====== Exercise inputs ======

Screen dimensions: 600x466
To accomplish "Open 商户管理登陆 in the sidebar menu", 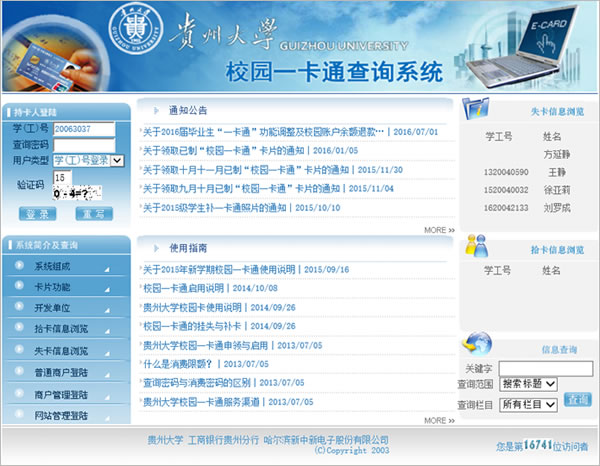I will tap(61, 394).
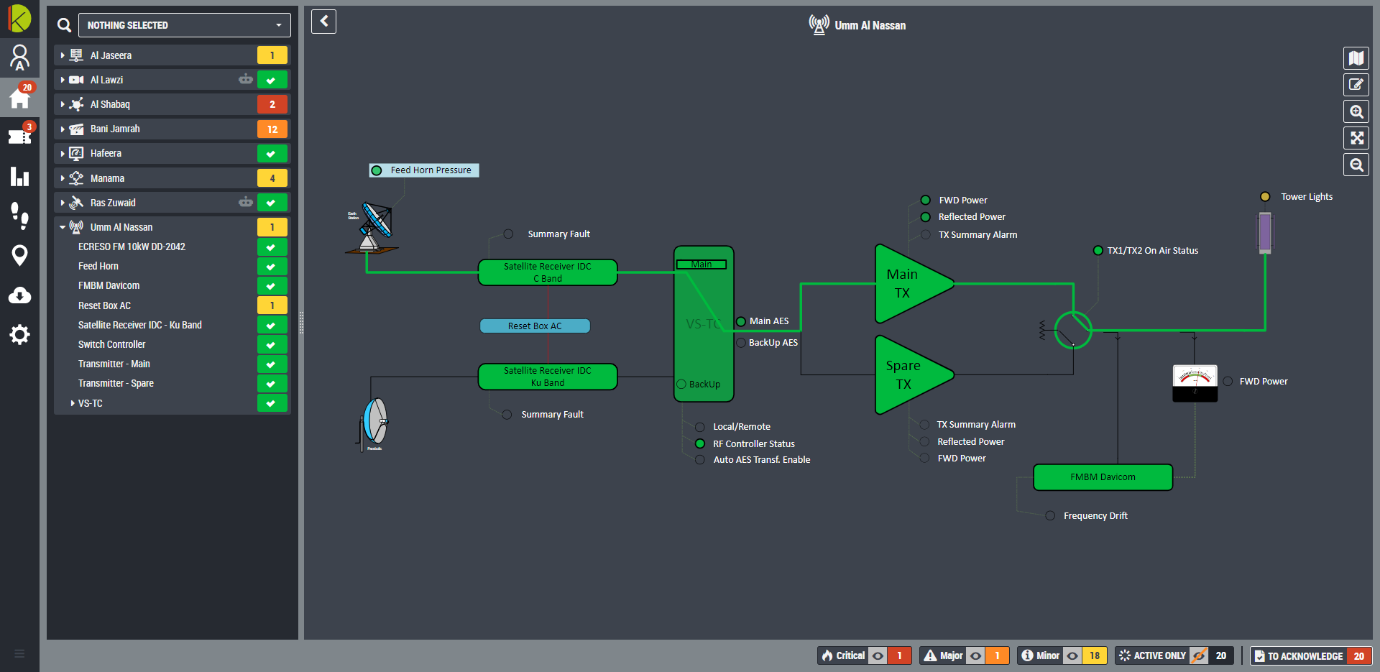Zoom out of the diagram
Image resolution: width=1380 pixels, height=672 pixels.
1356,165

======
====== Exercise inputs ======

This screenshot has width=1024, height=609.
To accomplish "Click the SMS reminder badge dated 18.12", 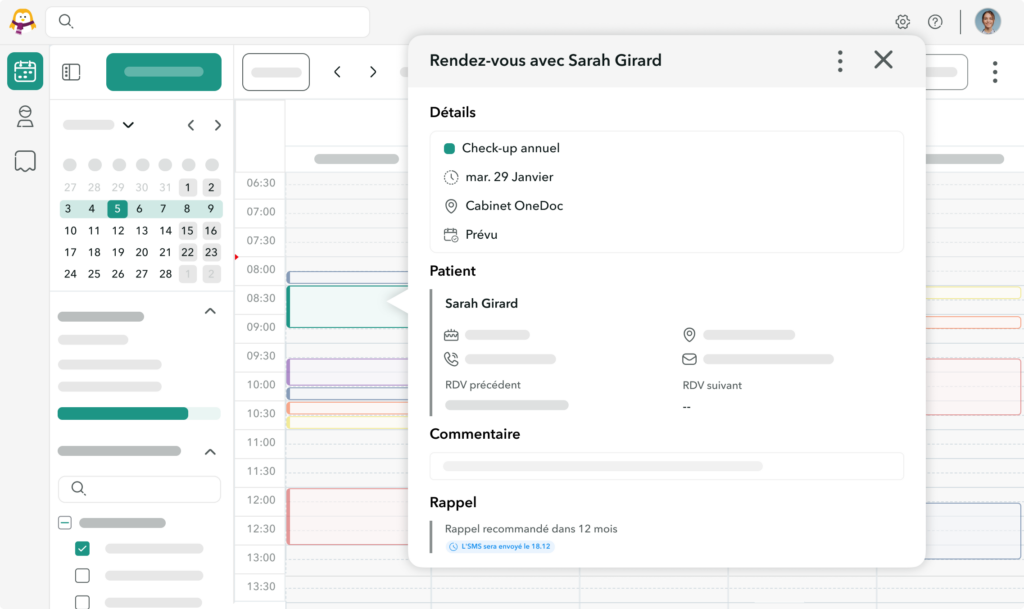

======

_Problem to solve_
Of the lines above, copy only those from the one holding "This screenshot has width=1024, height=609." to the one holding "the SMS reminder", both included, and exclude every image.

_Output for this task_
This screenshot has width=1024, height=609.
To accomplish "Click the SMS reminder badge dated 18.12", 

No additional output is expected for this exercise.